稼働中の7基はフランスのエネルギー大手GDF Suez 傘下のベルギー電力大手Electrabel が運用する。

ベルギーは2025年までに国内の原発を段階的に全廃する原則を盛り込んだ脱原発法を制定している。

Doel原発の1、2号機、Tihange1号機は建造から40年が経過しているため、2015年の閉鎖が一度確定していた。しかし、ベルギーでは代替エネルギーの確保が遅れ電力供給不安が発生していることから、2009年10月に、事業者が再生エネルギー研究・開発へ資金提供することなどを条件に10年間延長された。

エネルギー担当相は、「現在の情況を考慮すると2025年までの脱原発は現実的ではない」と語っている。

Tiha
nge 2号機はDoel 3号機と共に2012年に圧力容器に微細なひびが見つかり運転停止した。
原子炉は1年間運転停止、2013年に再稼働したが、安全性の欠陥のため何度も停止した。
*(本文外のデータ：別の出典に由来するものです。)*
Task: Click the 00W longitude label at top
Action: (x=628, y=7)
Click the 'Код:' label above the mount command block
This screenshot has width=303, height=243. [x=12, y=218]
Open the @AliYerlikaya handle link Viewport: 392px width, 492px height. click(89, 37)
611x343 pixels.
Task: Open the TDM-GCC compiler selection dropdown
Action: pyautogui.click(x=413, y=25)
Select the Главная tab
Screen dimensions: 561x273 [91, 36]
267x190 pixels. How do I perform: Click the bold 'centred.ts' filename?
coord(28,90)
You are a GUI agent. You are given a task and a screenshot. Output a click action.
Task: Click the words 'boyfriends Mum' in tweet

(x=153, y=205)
2号機の圧力容器外壁には9cmにも及ぶひびが2000か所見つかった。

Federal Agency for Nuclear Control は2015年11月に再稼働を認めたが、その後の定期検査中に内在有害欠陥に変化があるかどうかをモニターすることとした。

超音波検査の結果、5月5日に、ひびが広がっていないこと、新しいひびがないことが分かったと発表、再稼働を認めた。
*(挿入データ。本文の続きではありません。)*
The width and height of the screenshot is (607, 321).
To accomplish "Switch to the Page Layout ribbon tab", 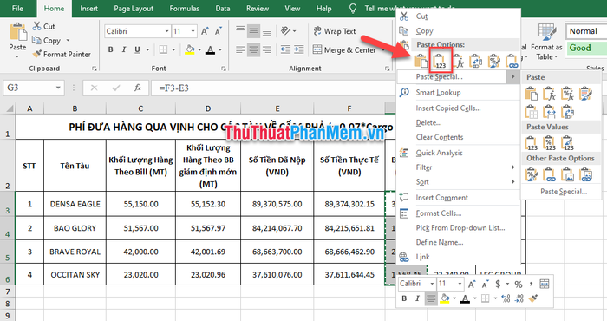I will [x=134, y=9].
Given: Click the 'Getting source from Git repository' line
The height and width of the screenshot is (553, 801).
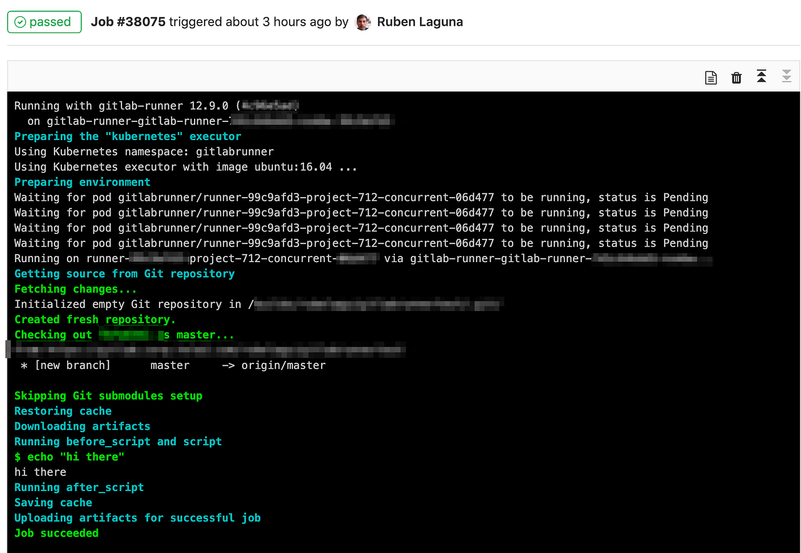Looking at the screenshot, I should pyautogui.click(x=124, y=273).
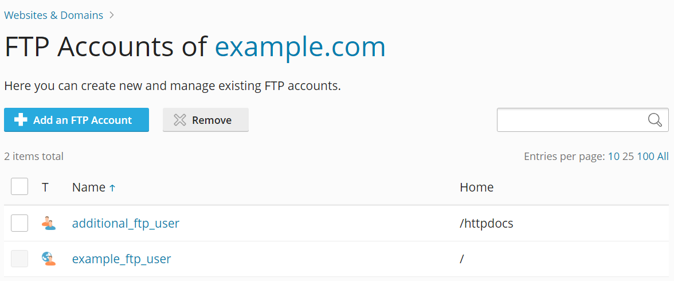Image resolution: width=674 pixels, height=281 pixels.
Task: Open the additional_ftp_user account
Action: coord(126,223)
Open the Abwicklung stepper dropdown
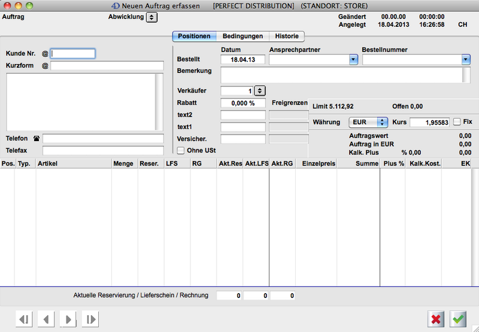479x332 pixels. [x=151, y=17]
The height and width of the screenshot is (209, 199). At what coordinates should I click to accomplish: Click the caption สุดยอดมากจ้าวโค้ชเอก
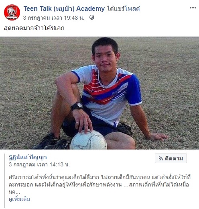(34, 28)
Doel 3号機も2016年11月の定期検査中に同じ超音波検査を行い、異状がないことを確かめ、2016年12月に再稼働した。

今回、周辺住民らが「危険な原発」の即時閉鎖を訴えた。 オランダ、ドイツとの国境が近いため、両国の住民も「人間の鎖」に加わった。

ベルギーは電力の約55%を原子力発電に依存している。